Infants with HLHS and SVP are heterogeneous as there are 21 first-stage palliative procedures. 11 Each of these has advantages and disadvantages and causes some variation in cardiac physiology. For example, the Sano modification eliminates diastolic runoff into the pulmonary circulation and potentially improves coronary perfusion pressure. 12 Selection of the specific procedure is patient and institution specific. With each surgical option, there is frequently an imbalance in the ratio of pulmonary to systemic blood flow, which is determined by the balance between the pulmonary and systemic vascular resistances. 5 This ratio changes over time because of factors such as shunt calcification/stenosis, infant growth, and the development of pulmonary hypertension. Our patients underwent various first-stage palliative procedures, and 2 had undergone second-stage palliation. Therefore, it is not possible to determine the effects of pneumoperitoneum on cardiac function for all of these approaches. This would be an area for future investigation in collaboration with other institutions.

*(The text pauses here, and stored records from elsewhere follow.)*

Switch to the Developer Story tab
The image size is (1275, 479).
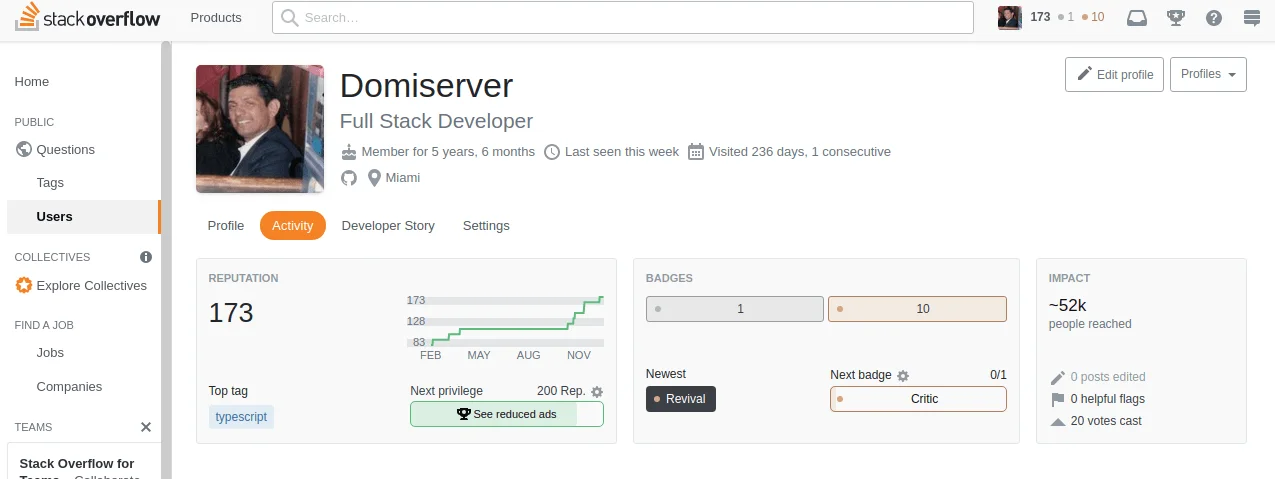coord(388,226)
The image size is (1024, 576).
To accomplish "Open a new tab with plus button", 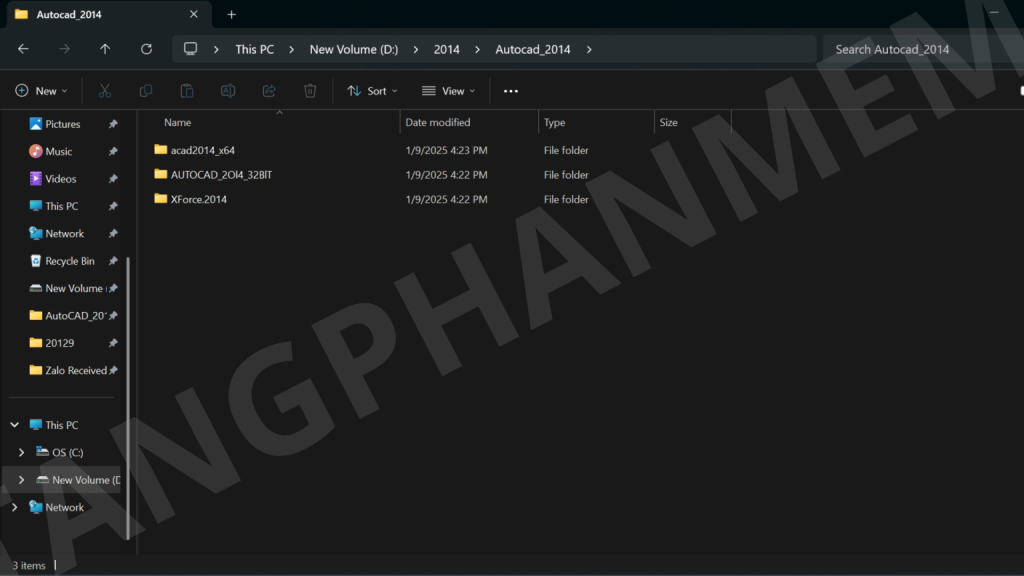I will click(x=232, y=14).
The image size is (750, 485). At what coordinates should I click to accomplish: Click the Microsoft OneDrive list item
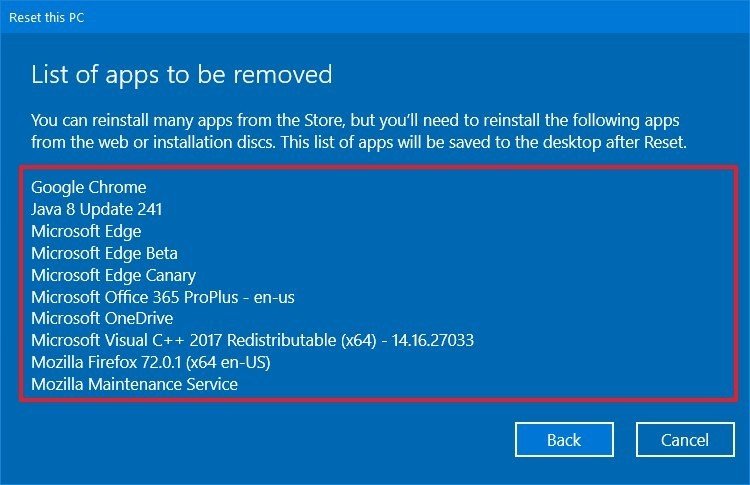[102, 319]
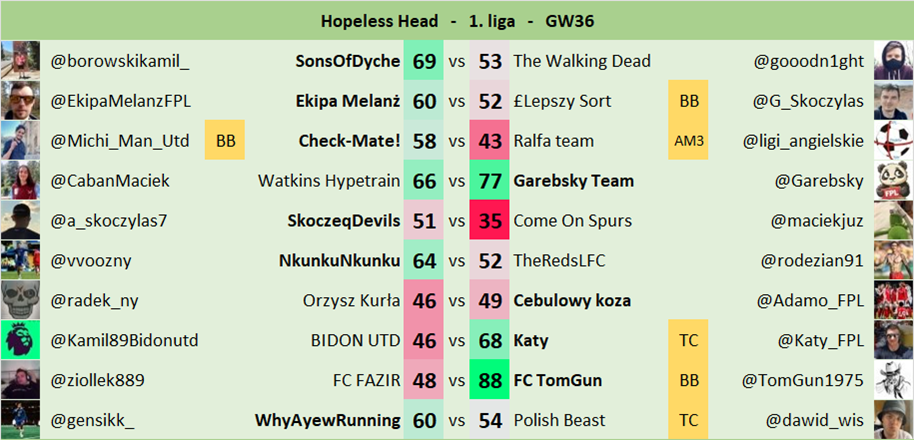Select the BB chip badge for FC TomGun
The image size is (914, 440).
688,380
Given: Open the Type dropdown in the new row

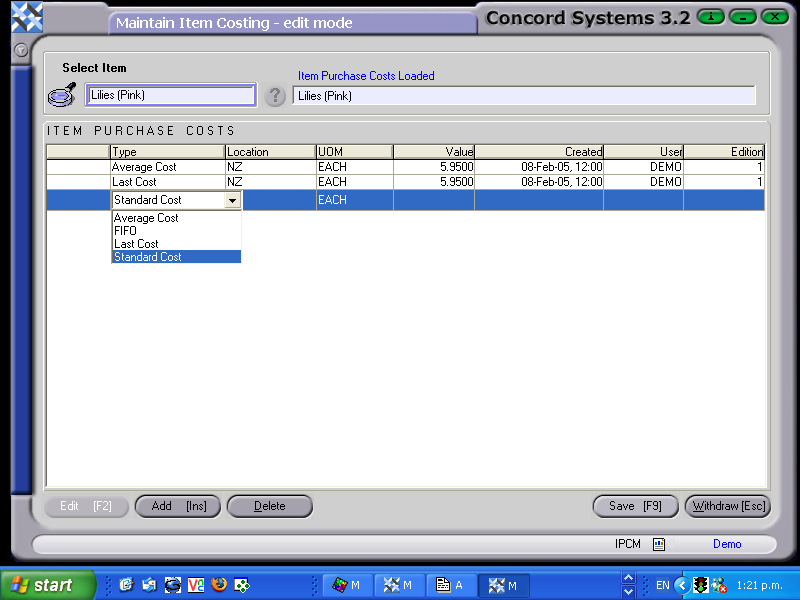Looking at the screenshot, I should (233, 200).
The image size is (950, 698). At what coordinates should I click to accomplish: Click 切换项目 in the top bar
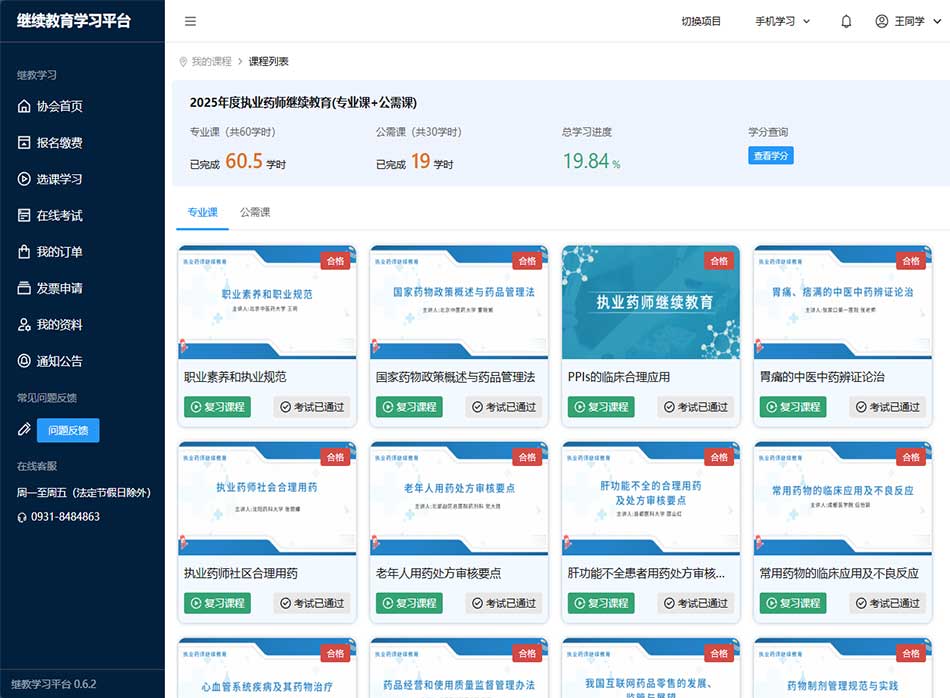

Acute myocardial depression during insufflation, as evidenced in this study, is important to immediately recognize in order to manage reductions in shunt flow due to alterations in the ratio of pulmonary to systemic blood flow and myocardial function, as these may result in reversal of shunt and catastrophic occlusion. 13 The use of TEE to monitor function before, during, and after insufflation may allow adjustments to be made to peak insufflation pressure and inotrope administration in order to mitigate the decrease in myocardial function. This may be important, especially in longer procedures, as function may deteriorate over longer periods of time. It is interesting that inotropic support was not required in the 2 patients who underwent longer operations for fundoplication. We concur with previous recommendations to use careful hemodynamic monitoring and a multidisciplinary approach, which includes a skilled pediatric anesthesia team and postoperative management in a pediatric intensive care unit.
This prospective pilot study demonstrates that TEE is able to detect real-time changes in cardiac function of children with SVP undergoing laparoscopic gastrostomy tube placement and that those changes do not affect hemodynamics. Based on our study, laparoscopic gastrostomy tube placement is safe in this patient population.
Footnotes
Disclosure Statement
No competing financial interests exist.